→ Listed records
------------------------------------------------------------
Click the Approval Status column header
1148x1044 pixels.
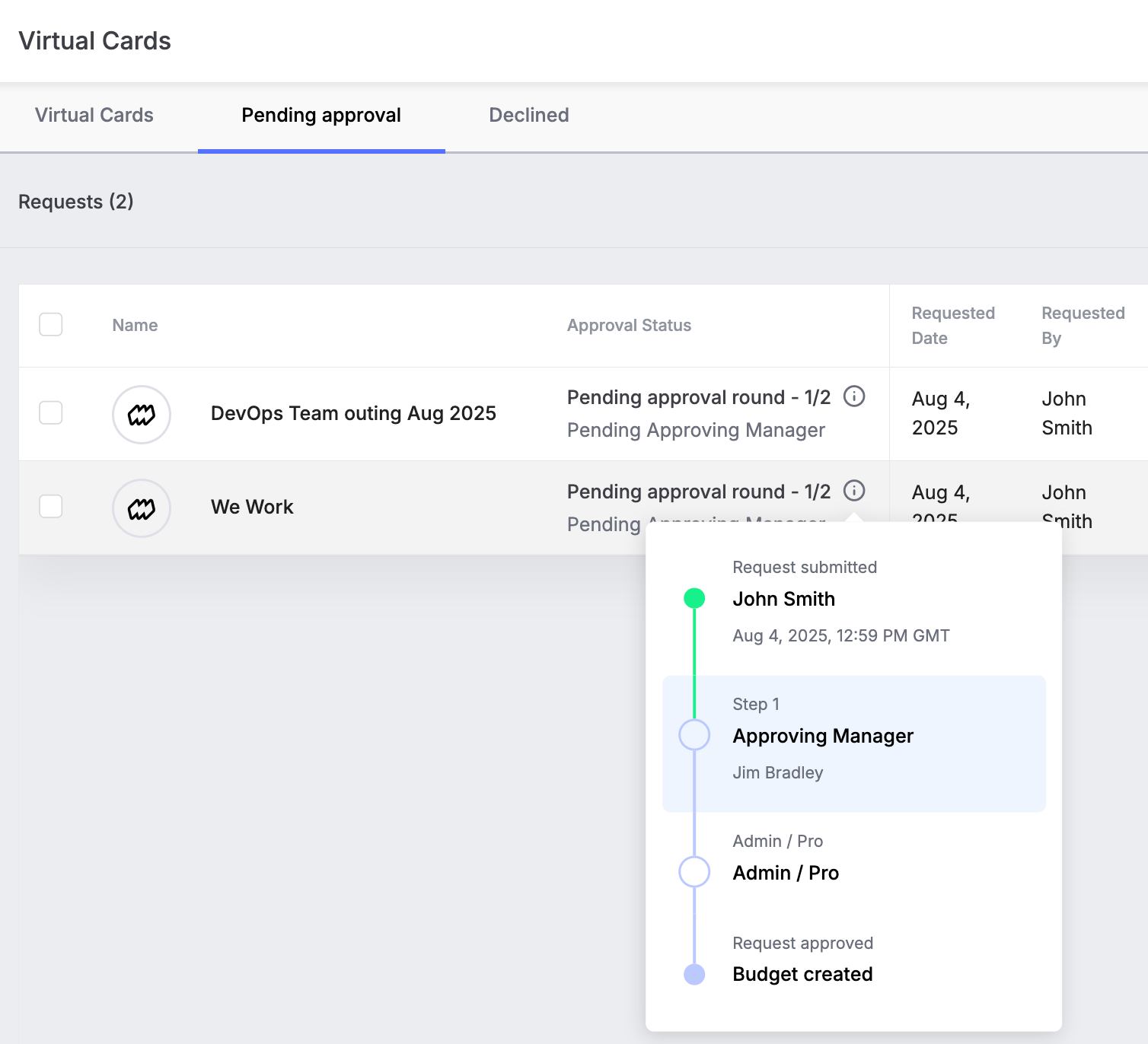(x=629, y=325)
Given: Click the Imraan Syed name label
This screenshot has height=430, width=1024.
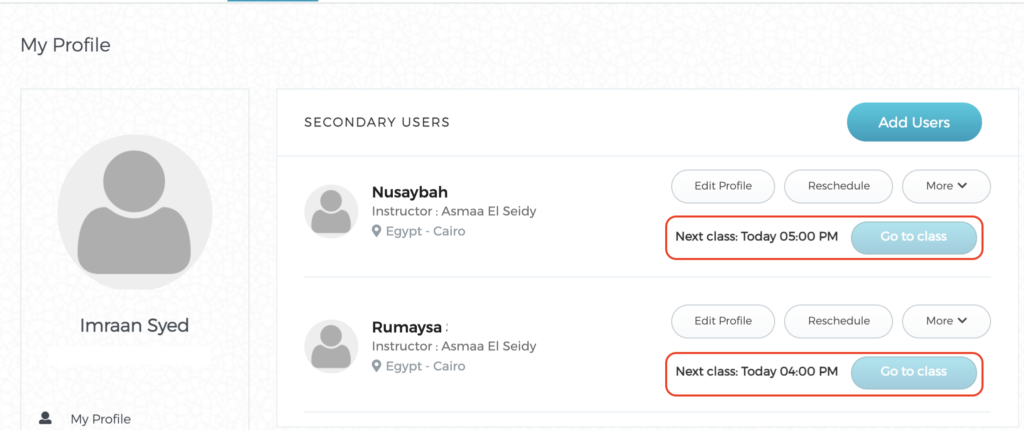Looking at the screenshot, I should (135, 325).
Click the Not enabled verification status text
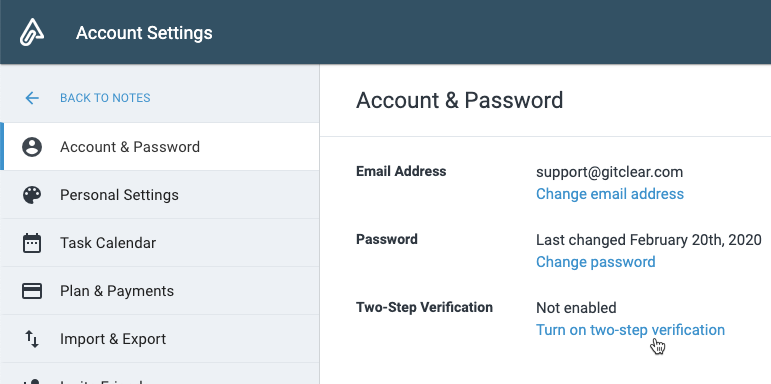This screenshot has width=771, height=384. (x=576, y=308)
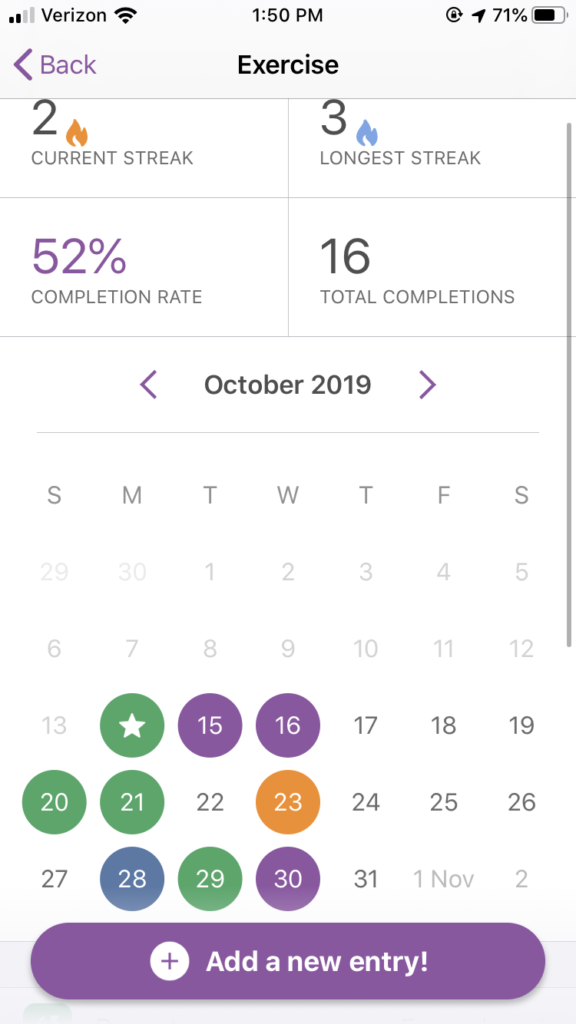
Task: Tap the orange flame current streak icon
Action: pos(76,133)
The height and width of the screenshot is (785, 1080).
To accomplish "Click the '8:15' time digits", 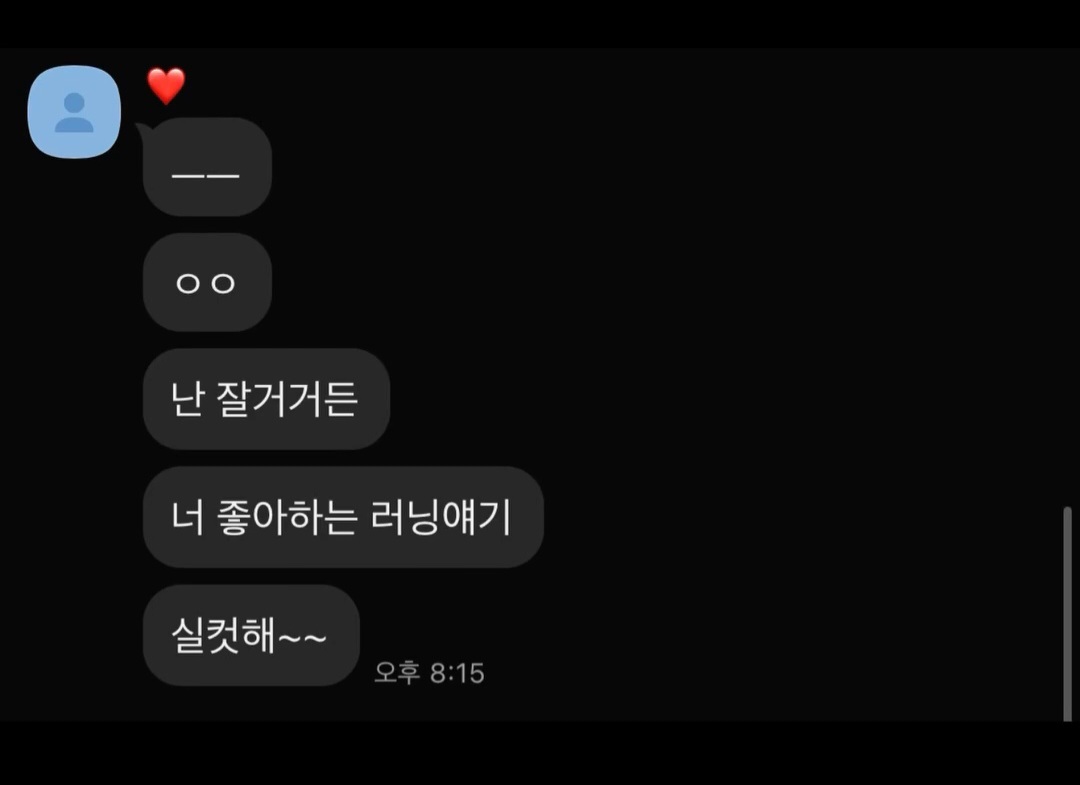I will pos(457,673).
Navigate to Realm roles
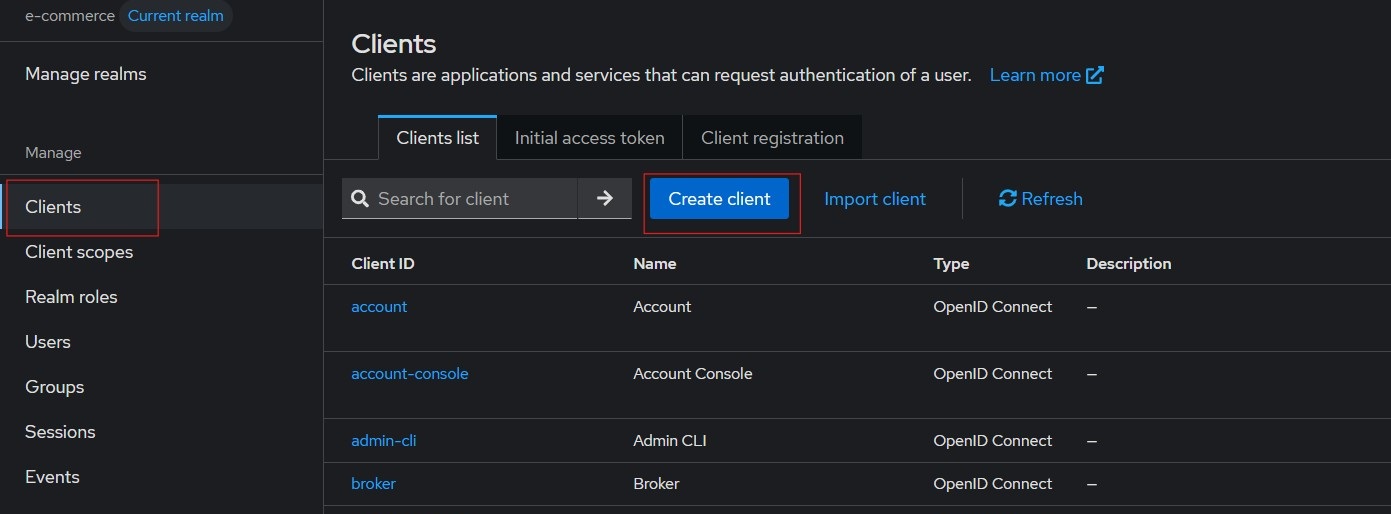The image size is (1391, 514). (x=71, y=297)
------------------------------------------------------------
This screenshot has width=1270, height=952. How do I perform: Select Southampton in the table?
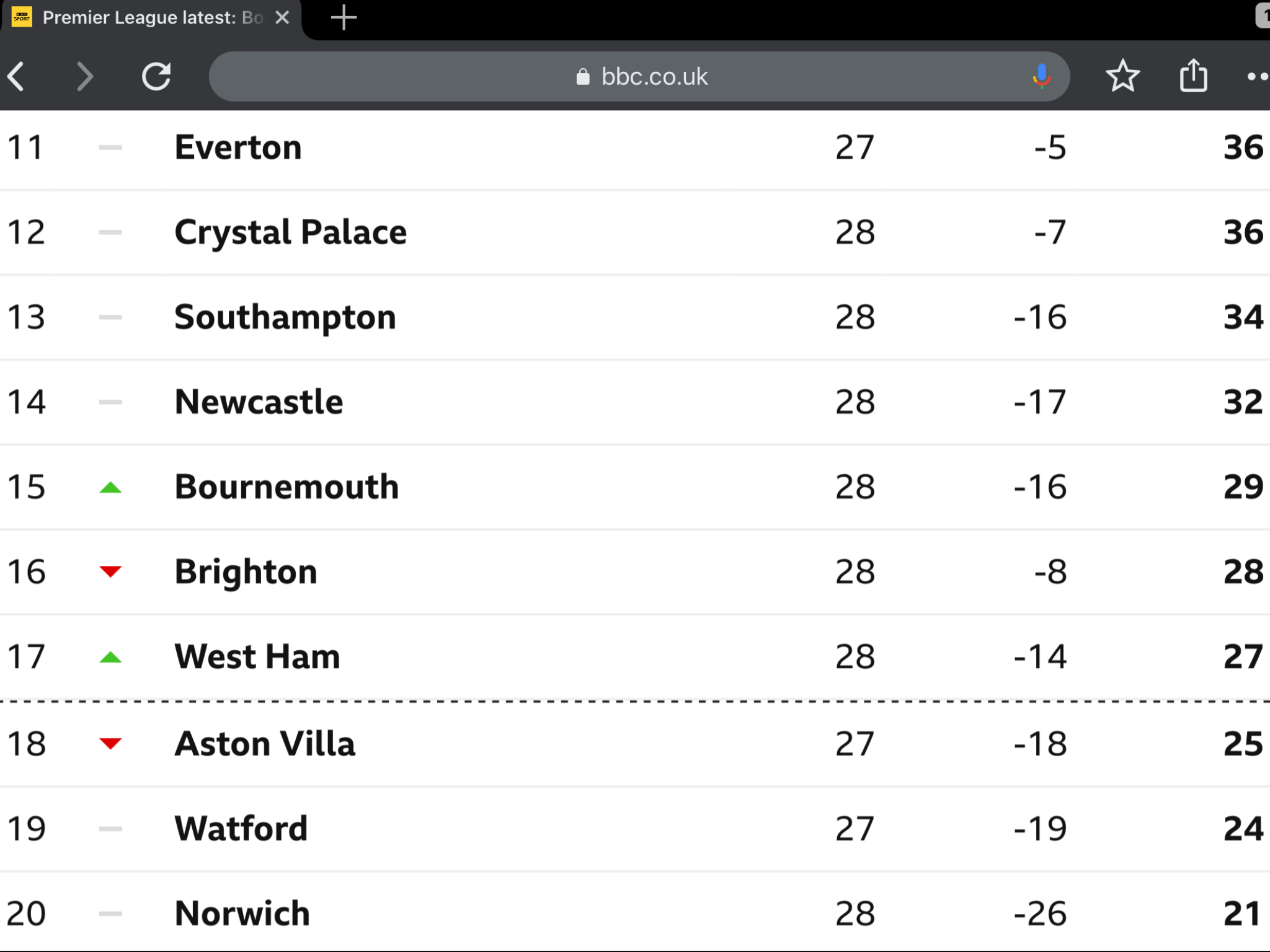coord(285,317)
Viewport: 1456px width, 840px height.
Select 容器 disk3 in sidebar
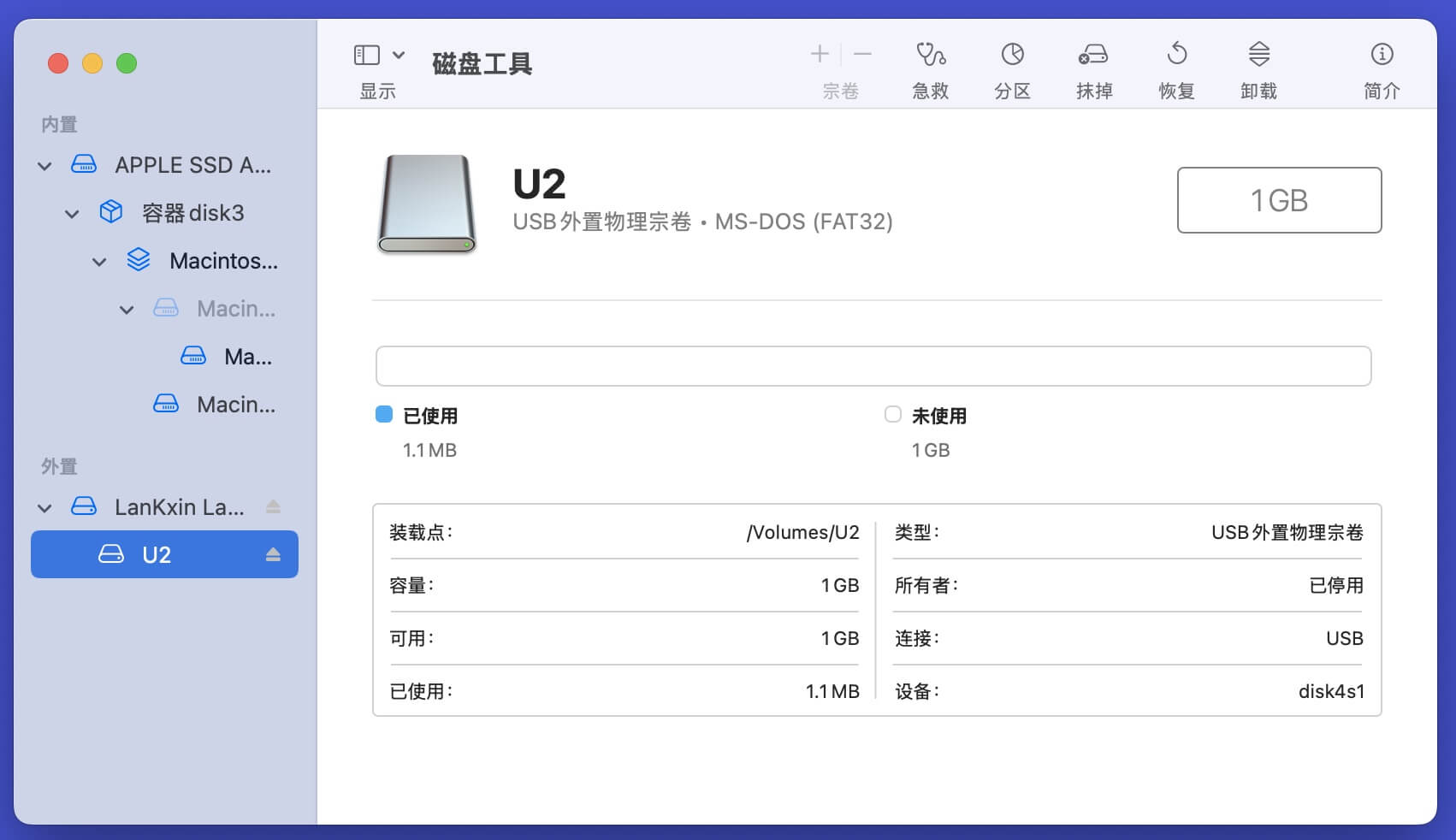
------------------------------------------------------------
→ Challenge
Copy out the records from the line with "Click the Approval Status column header" to the line with "Looking at the", keeping both of those lines, and omit the pictures.

→ Exercise answer
Click the Approval Status column header
1148x1044 pixels.
(x=629, y=325)
Given: Click the Imraan Syed name label
This screenshot has height=430, width=1024.
Looking at the screenshot, I should (135, 325).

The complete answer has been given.